┌──
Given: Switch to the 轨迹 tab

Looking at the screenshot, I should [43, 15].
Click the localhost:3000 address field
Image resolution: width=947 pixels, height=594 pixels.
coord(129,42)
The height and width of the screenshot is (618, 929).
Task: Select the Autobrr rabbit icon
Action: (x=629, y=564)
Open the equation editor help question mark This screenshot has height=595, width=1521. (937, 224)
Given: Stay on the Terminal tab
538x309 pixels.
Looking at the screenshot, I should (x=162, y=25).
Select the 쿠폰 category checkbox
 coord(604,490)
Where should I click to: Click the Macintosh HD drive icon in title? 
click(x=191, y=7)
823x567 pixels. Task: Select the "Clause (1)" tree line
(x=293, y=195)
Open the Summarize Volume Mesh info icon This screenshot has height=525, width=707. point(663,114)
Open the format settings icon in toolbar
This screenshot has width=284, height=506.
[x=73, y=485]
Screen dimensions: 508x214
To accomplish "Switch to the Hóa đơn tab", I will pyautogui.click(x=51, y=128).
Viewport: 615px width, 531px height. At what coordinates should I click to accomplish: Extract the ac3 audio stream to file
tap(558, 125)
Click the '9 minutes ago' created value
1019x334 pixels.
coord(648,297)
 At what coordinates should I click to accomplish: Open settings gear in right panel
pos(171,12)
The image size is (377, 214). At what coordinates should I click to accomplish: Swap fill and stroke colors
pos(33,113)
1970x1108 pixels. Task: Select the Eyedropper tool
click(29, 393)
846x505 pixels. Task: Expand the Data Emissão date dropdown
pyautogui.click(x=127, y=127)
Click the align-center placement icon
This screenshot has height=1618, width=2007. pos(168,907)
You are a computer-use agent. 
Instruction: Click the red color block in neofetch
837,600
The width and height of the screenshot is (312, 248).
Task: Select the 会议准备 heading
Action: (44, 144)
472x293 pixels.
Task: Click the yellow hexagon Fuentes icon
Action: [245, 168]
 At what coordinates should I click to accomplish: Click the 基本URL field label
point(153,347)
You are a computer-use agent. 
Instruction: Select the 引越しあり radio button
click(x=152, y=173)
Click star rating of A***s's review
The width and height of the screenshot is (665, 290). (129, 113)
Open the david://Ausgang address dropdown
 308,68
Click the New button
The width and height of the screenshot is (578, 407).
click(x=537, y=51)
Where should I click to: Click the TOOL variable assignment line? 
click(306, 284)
└──
### Work required
Could you render every line of the material above as a Markdown table with the columns "Row" and "Line", numbering the rows in order and skipping any blank lines?

### Answer to this exercise
| Row | Line |
|---|---|
| 1 | Given: Switch to the 轨迹 tab |
| 2 | Looking at the screenshot, I should [43, 15]. |
| 3 | Click the localhost:3000 address field |
| 4 | Image resolution: width=947 pixels, height=594 pixels. |
| 5 | coord(129,42) |
| 6 | The height and width of the screenshot is (618, 929). |
| 7 | Task: Select the Autobrr rabbit icon |
| 8 | Action: (x=629, y=564) |
| 9 | Open the equation editor help question mark This screenshot has height=595, width=1521. (937, 224) |
| 10 | Given: Stay on the Terminal tab |
| 11 | 538x309 pixels. |
| 12 | Looking at the screenshot, I should (x=162, y=25). |
| 13 | Select the 쿠폰 category checkbox |
| 14 |  coord(604,490) |
| 15 | Where should I click to: Click the Macintosh HD drive icon in title?  |
| 16 | click(x=191, y=7) |
| 17 | 823x567 pixels. Task: Select the "Clause (1)" tree line |
| 18 | (x=293, y=195) |
| 19 | Open the Summarize Volume Mesh info icon This screenshot has height=525, width=707. point(663,114) |
| 20 | Open the format settings icon in toolbar |
| 21 | This screenshot has width=284, height=506. |
| 22 | [x=73, y=485] |
| 23 | Screen dimensions: 508x214 |
| 24 | To accomplish "Switch to the Hóa đơn tab", I will pyautogui.click(x=51, y=128). |
| 25 | Viewport: 615px width, 531px height. At what coordinates should I click to accomplish: Extract the ac3 audio stream to file |
| 26 | tap(558, 125) |
| 27 | Click the '9 minutes ago' created value |
| 28 | 1019x334 pixels. |
| 29 | coord(648,297) |
| 30 |  At what coordinates should I click to accomplish: Open settings gear in right panel |
| 31 | pos(171,12) |
| 32 | The image size is (377, 214). At what coordinates should I click to accomplish: Swap fill and stroke colors |
| 33 | pos(33,113) |
| 34 | 1970x1108 pixels. Task: Select the Eyedropper tool |
| 35 | click(29, 393) |
| 36 | 846x505 pixels. Task: Expand the Data Emissão date dropdown |
| 37 | pyautogui.click(x=127, y=127) |
| 38 | Click the align-center placement icon |
| 39 | This screenshot has height=1618, width=2007. pos(168,907) |
| 40 | You are a computer-use agent.  |
| 41 | Instruction: Click the red color block in neofetch |
| 42 | 837,600 |
| 43 | The width and height of the screenshot is (312, 248). |
| 44 | Task: Select the 会议准备 heading |
| 45 | Action: (44, 144) |
| 46 | 472x293 pixels. |
| 47 | Task: Click the yellow hexagon Fuentes icon |
| 48 | Action: [245, 168] |
| 49 |  At what coordinates should I click to accomplish: Click the 基本URL field label |
| 50 | point(153,347) |
| 51 | You are a computer-use agent.  |
| 52 | Instruction: Select the 引越しあり radio button |
| 53 | click(x=152, y=173) |
| 54 | Click star rating of A***s's review |
| 55 | The width and height of the screenshot is (665, 290). (129, 113) |
| 56 | Open the david://Ausgang address dropdown |
| 57 |  308,68 |
| 58 | Click the New button |
| 59 | The width and height of the screenshot is (578, 407). |
| 60 | click(x=537, y=51) |
| 61 | Where should I click to: Click the TOOL variable assignment line?  |
| 62 | click(306, 284) |